Super Tuesday 2016: Ted Cruz Wins Texas and Oklahoma, Living to Fight Another Day

Impact

The Lone Star State didn't forget its junior senator on Super Tuesday — giving Ted Cruz, in a political sense, the gift of life in his uphill fight for the Republican presidential nomination.

Cruz carried the day in his home state of Texas and also in Oklahoma in early, unofficial results.

Significantly, Cruz remains the only Republican presidential contender to have defeated frontrunner Donald Trump in any contest.

At the very beginning of the cycle, Cruz used a superior ground game and a direct appeal to Christian conservative voters to defeat Trump in the Iowa caucuses.
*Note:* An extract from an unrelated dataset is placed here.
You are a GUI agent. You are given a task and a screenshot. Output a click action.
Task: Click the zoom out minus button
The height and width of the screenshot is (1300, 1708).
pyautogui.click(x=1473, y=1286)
Team Cruz also worked hard to cut into Trump's lead in South Carolina, a state heavily populated with self-identified evangelical voters.

But Trump managed to pull out a convincing victory in the Palmetto State — and Florida's Marco Rubio captured the coveted endorsement of South Carolina Gov. Nikki Haley, further splintering the GOP vote.

Cruz's twin Super Tuesday wins don't put him at the top of the delegate heap.

But they do have the potential to undercut Rubio's pitch to voters as being the only man who can unite the party against the Trump juggernaut.